## [Records provided]
○ ○ ○ ○ ○
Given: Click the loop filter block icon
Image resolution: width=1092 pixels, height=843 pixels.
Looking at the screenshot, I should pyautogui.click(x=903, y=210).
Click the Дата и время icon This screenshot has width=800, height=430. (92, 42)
○ ○ ○ ○ ○
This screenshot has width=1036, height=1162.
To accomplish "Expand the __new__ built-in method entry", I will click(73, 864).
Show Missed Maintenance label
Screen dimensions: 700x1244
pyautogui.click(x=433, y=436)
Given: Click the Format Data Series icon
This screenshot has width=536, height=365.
○ ○ ○ ○ ○
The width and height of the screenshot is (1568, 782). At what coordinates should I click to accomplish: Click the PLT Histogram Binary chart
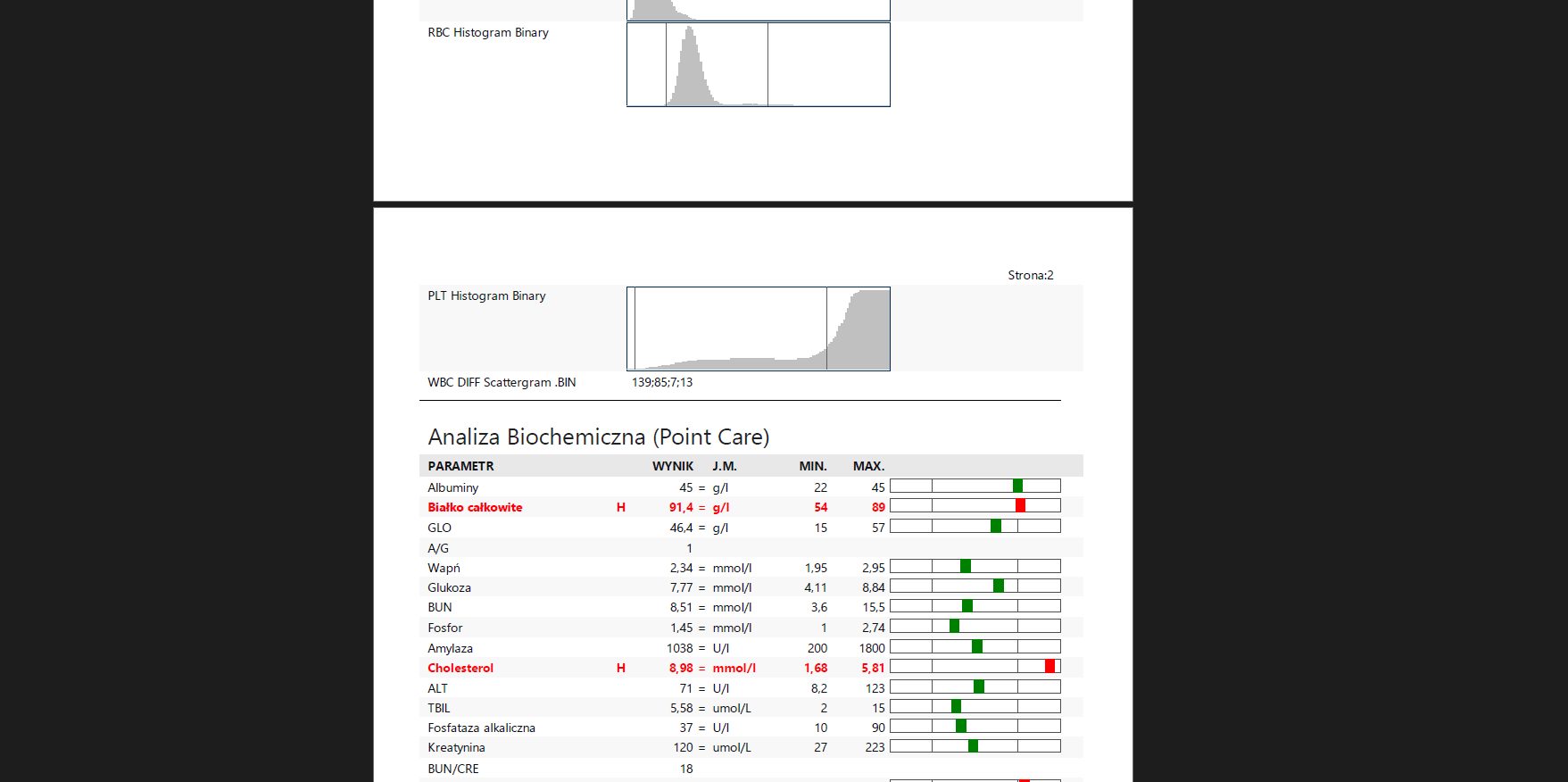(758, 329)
○ ○ ○ ○ ○
## [What is needed]
Of the lines above, retype only those from the line containing "Image resolution: width=1092" through the line containing "Click the Дата", including both, exactly.

## [Solution]
Image resolution: width=1092 pixels, height=843 pixels.
Looking at the screenshot, I should pyautogui.click(x=903, y=210).
Click the Дата и время icon This screenshot has width=800, height=430. (92, 42)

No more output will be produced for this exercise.